Un film roumain mention très bien
Prix de la mise en scène à Cannes, ce drame est d’une grande intensité
Agressée la veille du bac, Eliza, 16 ans, n’a plus la tête à décrocher la mention qui lui permettrait de poursuivre ses études en Angleterre. Mais son père est prêt à tout pour qu’elle obtienne son diplôme. Baccalauréat traite de la paternité, via un drame dont l’enjeu dépasse la simple réussite à un examen. « La question, c’est plutôt de savoir jusqu’où le fossé entre notre discours et nos actes nous est supportable, souligne son réalisateur Cristian Mungiu.

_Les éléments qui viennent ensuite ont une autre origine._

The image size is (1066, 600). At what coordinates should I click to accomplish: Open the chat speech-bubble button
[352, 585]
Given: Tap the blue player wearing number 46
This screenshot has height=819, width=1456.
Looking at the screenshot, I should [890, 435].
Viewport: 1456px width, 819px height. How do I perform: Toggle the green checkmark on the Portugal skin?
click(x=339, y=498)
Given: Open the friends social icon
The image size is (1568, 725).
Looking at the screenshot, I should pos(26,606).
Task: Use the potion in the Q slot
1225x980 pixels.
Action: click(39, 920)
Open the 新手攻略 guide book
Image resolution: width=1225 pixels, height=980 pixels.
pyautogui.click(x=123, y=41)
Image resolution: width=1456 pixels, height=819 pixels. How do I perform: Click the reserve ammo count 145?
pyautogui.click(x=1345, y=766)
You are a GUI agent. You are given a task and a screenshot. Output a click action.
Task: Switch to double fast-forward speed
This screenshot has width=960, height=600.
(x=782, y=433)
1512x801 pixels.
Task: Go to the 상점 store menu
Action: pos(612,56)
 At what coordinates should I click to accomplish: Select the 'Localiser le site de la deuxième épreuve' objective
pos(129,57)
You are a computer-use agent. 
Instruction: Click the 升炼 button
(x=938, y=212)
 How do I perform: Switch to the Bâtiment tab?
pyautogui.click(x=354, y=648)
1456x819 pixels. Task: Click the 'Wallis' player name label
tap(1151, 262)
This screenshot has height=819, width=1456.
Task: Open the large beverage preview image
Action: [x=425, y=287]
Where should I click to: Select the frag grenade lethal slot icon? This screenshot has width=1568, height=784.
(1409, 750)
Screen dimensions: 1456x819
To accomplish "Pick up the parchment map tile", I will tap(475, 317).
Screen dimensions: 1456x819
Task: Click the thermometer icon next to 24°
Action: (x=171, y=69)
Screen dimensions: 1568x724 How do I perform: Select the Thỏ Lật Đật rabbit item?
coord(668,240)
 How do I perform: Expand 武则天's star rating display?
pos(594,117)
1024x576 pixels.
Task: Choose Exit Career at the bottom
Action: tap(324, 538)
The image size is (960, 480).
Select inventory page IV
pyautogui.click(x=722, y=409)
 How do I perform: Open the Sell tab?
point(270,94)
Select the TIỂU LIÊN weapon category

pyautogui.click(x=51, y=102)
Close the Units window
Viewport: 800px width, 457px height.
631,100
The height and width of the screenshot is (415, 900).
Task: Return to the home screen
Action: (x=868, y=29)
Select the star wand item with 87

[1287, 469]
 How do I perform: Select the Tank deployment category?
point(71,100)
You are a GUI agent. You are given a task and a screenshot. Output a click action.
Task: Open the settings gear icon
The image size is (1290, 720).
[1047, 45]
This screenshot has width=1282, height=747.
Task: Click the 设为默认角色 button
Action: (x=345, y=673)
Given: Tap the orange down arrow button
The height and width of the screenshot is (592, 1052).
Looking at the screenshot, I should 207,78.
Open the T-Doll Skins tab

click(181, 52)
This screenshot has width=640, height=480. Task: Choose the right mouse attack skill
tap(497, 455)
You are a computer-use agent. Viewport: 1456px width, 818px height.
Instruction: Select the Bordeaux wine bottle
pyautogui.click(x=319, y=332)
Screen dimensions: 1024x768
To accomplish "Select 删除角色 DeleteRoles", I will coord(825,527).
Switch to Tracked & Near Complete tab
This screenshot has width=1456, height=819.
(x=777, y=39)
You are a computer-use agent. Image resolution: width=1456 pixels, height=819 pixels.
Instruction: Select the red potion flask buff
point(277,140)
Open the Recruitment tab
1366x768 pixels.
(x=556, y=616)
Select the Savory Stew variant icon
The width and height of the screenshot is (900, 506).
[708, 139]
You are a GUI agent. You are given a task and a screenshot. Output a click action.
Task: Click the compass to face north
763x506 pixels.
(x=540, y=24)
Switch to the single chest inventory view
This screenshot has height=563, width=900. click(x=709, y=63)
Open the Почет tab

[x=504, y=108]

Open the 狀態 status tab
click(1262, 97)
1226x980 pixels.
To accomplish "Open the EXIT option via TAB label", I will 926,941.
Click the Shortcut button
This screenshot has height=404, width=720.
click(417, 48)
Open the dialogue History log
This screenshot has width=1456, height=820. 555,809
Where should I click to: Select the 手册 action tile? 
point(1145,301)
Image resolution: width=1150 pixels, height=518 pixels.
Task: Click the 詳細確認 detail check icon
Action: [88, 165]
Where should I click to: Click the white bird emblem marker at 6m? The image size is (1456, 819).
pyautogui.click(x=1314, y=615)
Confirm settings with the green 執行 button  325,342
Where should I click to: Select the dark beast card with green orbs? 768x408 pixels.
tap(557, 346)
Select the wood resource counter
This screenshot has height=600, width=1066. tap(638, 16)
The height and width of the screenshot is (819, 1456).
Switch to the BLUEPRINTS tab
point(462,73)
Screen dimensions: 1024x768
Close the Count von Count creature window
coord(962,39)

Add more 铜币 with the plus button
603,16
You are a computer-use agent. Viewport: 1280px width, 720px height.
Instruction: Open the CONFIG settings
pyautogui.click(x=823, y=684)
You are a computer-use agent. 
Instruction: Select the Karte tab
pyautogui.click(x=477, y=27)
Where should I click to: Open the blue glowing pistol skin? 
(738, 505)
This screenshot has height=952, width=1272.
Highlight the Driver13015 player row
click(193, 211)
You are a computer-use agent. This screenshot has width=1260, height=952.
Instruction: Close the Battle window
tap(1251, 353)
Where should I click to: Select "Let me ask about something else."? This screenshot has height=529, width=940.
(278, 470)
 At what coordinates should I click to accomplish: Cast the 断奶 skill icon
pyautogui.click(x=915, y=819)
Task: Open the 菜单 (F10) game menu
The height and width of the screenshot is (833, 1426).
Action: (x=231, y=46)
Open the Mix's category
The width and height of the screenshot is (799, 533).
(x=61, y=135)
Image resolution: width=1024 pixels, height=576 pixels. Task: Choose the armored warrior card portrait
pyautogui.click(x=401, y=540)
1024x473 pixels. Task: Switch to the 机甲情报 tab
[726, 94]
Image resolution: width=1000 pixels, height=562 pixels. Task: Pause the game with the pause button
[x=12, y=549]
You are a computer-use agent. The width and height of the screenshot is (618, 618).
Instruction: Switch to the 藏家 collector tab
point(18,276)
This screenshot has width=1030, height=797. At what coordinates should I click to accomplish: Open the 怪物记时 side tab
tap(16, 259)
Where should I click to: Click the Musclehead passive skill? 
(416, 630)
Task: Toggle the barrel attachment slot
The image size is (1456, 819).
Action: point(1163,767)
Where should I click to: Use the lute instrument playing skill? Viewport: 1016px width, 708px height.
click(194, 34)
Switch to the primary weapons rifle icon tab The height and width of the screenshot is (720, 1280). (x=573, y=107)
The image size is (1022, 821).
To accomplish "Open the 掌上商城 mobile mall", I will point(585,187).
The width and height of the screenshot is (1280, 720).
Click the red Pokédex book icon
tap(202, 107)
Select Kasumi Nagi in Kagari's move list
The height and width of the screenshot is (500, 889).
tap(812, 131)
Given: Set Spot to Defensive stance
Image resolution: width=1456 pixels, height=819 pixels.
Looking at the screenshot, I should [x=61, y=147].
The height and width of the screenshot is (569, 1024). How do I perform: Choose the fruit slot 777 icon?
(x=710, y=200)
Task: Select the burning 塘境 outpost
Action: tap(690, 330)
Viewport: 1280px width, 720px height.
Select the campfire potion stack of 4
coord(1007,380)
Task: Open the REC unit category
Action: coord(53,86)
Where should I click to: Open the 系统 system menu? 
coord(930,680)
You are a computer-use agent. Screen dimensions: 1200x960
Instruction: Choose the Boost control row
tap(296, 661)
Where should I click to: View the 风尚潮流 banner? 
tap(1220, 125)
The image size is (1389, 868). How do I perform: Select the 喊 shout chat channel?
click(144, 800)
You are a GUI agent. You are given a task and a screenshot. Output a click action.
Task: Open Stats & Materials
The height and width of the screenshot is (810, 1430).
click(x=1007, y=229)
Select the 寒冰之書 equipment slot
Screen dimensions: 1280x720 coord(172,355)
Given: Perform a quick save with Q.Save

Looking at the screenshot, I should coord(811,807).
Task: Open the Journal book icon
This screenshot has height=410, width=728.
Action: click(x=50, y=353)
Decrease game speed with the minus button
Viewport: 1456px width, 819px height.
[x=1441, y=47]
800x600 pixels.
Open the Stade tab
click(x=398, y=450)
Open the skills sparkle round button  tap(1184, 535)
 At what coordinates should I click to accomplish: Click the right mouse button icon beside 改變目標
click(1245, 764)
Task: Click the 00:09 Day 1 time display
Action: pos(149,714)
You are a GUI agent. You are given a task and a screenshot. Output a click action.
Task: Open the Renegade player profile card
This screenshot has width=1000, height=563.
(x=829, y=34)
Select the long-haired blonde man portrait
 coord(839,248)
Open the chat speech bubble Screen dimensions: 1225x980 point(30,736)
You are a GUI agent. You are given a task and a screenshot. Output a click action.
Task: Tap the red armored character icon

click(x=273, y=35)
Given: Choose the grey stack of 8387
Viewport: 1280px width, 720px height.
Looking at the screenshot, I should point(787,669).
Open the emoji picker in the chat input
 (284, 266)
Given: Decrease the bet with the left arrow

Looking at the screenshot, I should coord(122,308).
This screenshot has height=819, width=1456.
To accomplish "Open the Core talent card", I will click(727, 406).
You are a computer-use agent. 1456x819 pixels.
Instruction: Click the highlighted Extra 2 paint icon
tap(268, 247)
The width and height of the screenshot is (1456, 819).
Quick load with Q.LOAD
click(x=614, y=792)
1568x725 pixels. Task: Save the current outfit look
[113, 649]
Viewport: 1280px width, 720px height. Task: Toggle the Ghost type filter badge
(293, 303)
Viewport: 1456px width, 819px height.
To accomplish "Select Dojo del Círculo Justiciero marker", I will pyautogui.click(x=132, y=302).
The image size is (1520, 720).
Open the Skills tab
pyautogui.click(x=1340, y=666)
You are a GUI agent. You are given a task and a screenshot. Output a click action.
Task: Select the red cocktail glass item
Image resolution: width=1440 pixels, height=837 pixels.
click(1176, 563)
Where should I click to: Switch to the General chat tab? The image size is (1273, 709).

Le père de famille est un médecin revenu de ses espoirs nés avec la chute du communisme en 1989. Lorsqu’il se retourne sur son passé, il ne voit rien de mirobolant. Il trompe sa femme de façon un peu minable et mise tout ce qui lui reste sur l’avenir de sa fille. » Un avenir qui passe par une mention au bac, condition indispensable pour continuer ses études à l’étranger. « En tant que parent, on essaie d’être exemplaire vis-à-vis de ses enfants pour pouvoir leur tenir un discours moral, estime le cinéaste. Mais on tient parfois un double langage. »
Petit budget et système D
A la question morale s’ajoute une question politique : faut-il encourager ses enfants à rester en Roumanie pour faire évoluer la société ou les envoyer à l’étranger pour assurer leur avenir ? « Chez nous, on se pose tous cette question, raconte le cinéaste. A titre personnel, j’ai fait le choix de rester en Roumanie pour continuer à faire des films en langue roumaine. Avec de tout petits budgets et beaucoup de débrouillardise. Mais, pour les diffuser, c’est une autre affaire. Il n’y a plus aujourd’hui qu’une dizaine de salles qui projettent du cinéma d’auteur. Tout cela n’est pas qu’une question d’argent, mais de stratégie politique. » Cristian Mungiu a inventé un système de cinéma itinérant, pour apporter ses films dans les villages. « Je pensais que les autorités politiques réagiraient au fait que la palme d’or attribuée à un cinéaste roumain (en 2007 pour 4 mois, 3 semaines, 2 jours) doive être projetée dans d’aussi mauvaises conditions dans son propre pays. Mais, hélas, rien n’a évolué. Au contraire, ces projections artisanales sont devenues la norme pour le cinéma d’auteur. » Depuis sa sortie, Baccalauréat a été vu par 55000 spectateurs en Roumanie. Un bon score, les films d’auteur ne dépassant guère 10 000 entrées dans ce pays. « Je suis heureux qu’il ait été vu, parce que ce n’est pas un film élitiste. C’est un film que j’ai fait en pensant aux parents. » A tous les parents, de Roumanie et d’ailleurs.